■ Work request
Repeat the entries exactly, keeping every line as it is.

────────────────────────────────────────

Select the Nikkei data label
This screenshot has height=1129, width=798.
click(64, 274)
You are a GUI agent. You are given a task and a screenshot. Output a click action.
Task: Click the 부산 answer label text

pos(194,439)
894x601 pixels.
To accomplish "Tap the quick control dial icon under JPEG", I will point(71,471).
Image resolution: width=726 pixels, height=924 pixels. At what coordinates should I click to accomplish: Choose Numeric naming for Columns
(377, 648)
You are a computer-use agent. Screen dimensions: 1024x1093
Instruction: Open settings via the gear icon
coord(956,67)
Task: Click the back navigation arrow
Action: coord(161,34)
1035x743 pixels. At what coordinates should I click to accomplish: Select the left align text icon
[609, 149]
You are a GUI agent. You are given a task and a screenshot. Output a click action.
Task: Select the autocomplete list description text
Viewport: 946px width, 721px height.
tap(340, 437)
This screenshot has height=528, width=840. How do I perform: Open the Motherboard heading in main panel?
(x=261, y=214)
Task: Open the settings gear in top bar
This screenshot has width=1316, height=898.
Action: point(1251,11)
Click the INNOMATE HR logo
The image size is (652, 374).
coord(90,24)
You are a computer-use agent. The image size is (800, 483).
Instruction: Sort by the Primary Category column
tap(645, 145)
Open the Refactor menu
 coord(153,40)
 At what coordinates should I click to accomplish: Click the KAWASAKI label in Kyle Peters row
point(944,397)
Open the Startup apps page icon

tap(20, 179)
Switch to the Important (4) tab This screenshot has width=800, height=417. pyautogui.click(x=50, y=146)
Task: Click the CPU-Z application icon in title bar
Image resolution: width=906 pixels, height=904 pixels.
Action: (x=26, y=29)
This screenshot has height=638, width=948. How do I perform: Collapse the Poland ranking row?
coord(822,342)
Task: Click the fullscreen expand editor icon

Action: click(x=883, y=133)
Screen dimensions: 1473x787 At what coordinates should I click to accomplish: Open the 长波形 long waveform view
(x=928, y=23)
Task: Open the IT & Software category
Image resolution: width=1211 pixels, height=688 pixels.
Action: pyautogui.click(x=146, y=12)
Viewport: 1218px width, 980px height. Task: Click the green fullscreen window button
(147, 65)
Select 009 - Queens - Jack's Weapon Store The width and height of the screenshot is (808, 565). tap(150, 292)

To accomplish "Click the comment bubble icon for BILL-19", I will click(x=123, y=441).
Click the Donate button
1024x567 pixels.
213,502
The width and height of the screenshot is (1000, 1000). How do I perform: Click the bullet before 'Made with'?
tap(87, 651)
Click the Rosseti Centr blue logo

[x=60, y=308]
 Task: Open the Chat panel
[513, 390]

────────────────────────────────────────

■ Task output
Select the Nikkei data label
This screenshot has height=1129, width=798.
click(64, 274)
You are a GUI agent. You are given a task and a screenshot. Output a click action.
Task: Click the 부산 answer label text

pos(194,439)
894x601 pixels.
To accomplish "Tap the quick control dial icon under JPEG", I will point(71,471).
Image resolution: width=726 pixels, height=924 pixels. At what coordinates should I click to accomplish: Choose Numeric naming for Columns
(377, 648)
You are a computer-use agent. Screen dimensions: 1024x1093
Instruction: Open settings via the gear icon
coord(956,67)
Task: Click the back navigation arrow
Action: coord(161,34)
1035x743 pixels. At what coordinates should I click to accomplish: Select the left align text icon
[609, 149]
You are a GUI agent. You are given a task and a screenshot. Output a click action.
Task: Select the autocomplete list description text
Viewport: 946px width, 721px height.
tap(340, 437)
This screenshot has height=528, width=840. How do I perform: Open the Motherboard heading in main panel?
(x=261, y=214)
Task: Open the settings gear in top bar
This screenshot has width=1316, height=898.
Action: point(1251,11)
Click the INNOMATE HR logo
The image size is (652, 374).
coord(90,24)
You are a computer-use agent. The image size is (800, 483).
Instruction: Sort by the Primary Category column
tap(645, 145)
Open the Refactor menu
 coord(153,40)
 At what coordinates should I click to accomplish: Click the KAWASAKI label in Kyle Peters row
point(944,397)
Open the Startup apps page icon

tap(20, 179)
Switch to the Important (4) tab This screenshot has width=800, height=417. pyautogui.click(x=50, y=146)
Task: Click the CPU-Z application icon in title bar
Image resolution: width=906 pixels, height=904 pixels.
Action: (x=26, y=29)
This screenshot has height=638, width=948. How do I perform: Collapse the Poland ranking row?
coord(822,342)
Task: Click the fullscreen expand editor icon

Action: click(x=883, y=133)
Screen dimensions: 1473x787 At what coordinates should I click to accomplish: Open the 长波形 long waveform view
(x=928, y=23)
Task: Open the IT & Software category
Image resolution: width=1211 pixels, height=688 pixels.
Action: pyautogui.click(x=146, y=12)
Viewport: 1218px width, 980px height. Task: Click the green fullscreen window button
(147, 65)
Select 009 - Queens - Jack's Weapon Store The width and height of the screenshot is (808, 565). tap(150, 292)

To accomplish "Click the comment bubble icon for BILL-19", I will click(x=123, y=441).
Click the Donate button
1024x567 pixels.
213,502
The width and height of the screenshot is (1000, 1000). How do I perform: Click the bullet before 'Made with'?
tap(87, 651)
Click the Rosseti Centr blue logo

[x=60, y=308]
 Task: Open the Chat panel
[513, 390]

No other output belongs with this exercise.